**** RECORDS SUPPLIED
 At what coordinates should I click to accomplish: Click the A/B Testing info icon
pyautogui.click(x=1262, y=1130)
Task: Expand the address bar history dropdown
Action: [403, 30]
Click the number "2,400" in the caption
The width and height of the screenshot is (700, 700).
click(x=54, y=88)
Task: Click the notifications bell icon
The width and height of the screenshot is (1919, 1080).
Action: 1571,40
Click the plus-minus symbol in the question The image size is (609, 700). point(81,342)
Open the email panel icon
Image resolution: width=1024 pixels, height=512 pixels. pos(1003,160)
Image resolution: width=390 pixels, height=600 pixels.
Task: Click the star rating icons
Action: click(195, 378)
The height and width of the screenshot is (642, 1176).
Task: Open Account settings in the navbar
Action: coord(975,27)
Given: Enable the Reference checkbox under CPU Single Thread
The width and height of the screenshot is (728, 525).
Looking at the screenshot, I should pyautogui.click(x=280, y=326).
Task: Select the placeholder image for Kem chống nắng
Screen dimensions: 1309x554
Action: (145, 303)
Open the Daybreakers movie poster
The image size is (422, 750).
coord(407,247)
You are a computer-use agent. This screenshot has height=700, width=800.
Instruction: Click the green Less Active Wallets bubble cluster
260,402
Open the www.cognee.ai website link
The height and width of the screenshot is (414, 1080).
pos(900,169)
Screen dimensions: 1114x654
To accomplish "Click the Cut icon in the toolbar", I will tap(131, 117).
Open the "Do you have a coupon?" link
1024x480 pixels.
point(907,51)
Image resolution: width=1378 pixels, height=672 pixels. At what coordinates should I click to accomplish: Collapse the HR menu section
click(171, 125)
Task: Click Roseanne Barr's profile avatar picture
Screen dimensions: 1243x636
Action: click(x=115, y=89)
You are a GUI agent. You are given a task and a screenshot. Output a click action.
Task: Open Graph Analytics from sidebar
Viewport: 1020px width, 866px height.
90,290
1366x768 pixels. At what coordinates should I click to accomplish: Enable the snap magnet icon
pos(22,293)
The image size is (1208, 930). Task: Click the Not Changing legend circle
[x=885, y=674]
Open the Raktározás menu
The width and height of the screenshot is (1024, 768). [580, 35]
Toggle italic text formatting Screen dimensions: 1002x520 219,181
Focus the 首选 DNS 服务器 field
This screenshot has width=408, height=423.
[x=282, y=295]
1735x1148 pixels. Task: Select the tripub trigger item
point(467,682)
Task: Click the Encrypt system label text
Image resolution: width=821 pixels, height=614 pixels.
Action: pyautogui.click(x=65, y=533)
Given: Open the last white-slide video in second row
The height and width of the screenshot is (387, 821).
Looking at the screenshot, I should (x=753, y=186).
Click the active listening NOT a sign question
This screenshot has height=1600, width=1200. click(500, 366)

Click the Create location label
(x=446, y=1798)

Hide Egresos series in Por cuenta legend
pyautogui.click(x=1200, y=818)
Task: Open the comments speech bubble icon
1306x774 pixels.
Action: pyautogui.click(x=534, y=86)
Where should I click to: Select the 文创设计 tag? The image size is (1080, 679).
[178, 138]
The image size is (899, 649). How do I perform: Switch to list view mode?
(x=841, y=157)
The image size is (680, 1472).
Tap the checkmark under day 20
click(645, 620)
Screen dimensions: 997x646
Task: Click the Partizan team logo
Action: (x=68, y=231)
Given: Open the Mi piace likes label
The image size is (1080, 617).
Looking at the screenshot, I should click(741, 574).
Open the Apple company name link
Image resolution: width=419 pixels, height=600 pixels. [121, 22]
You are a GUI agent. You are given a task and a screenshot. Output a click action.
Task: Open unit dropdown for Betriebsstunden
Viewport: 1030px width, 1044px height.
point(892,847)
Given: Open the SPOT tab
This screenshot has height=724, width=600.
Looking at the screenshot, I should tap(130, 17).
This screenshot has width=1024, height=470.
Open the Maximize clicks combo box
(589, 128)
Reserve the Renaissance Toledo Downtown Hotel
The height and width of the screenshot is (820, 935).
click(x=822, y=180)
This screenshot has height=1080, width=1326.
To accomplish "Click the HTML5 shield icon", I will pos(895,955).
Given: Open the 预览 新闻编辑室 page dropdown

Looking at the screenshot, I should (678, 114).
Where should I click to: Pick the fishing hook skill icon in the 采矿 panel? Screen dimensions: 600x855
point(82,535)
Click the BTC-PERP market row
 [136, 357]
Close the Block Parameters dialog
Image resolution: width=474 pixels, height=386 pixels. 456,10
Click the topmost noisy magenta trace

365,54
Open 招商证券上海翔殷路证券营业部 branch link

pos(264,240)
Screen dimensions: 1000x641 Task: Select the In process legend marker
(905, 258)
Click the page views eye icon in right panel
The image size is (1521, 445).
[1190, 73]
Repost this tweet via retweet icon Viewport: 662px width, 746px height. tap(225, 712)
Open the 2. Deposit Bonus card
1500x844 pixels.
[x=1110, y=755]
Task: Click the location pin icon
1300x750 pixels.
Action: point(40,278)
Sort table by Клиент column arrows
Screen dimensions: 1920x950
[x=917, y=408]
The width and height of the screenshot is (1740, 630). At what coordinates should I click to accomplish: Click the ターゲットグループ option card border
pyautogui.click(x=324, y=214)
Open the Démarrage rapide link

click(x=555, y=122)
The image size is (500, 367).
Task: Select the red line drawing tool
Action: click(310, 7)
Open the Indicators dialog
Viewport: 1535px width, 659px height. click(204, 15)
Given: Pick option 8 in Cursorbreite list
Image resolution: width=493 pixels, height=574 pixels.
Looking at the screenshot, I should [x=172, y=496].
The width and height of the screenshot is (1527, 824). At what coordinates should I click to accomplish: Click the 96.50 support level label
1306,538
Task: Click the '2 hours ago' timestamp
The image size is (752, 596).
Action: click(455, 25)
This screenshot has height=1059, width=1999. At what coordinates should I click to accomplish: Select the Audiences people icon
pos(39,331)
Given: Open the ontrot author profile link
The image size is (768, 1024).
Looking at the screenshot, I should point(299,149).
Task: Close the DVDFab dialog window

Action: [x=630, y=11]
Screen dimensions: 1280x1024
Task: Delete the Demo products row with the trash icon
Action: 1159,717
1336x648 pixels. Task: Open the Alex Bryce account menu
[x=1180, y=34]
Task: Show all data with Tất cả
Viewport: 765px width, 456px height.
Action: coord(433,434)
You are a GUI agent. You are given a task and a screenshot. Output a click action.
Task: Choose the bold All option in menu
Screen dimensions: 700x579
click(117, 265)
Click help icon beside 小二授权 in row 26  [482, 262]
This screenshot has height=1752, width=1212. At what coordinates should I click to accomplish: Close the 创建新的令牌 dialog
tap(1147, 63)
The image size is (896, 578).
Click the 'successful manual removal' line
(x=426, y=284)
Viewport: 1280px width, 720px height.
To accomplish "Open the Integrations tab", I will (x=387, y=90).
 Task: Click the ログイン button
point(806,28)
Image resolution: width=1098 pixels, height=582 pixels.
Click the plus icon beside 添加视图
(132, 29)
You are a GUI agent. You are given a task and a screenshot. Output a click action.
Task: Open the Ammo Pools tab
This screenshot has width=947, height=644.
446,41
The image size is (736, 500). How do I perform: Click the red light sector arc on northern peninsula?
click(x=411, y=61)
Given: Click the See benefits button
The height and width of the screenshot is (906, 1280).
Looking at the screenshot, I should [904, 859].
********
■ **GOAL OF THE EXERCISE**:
All lines of the records above with the word "profile" in them are to be copied.

■ **EXPECTED ANSWER**:
Task: Click Roseanne Barr's profile avatar picture
Given: Open the ontrot author profile link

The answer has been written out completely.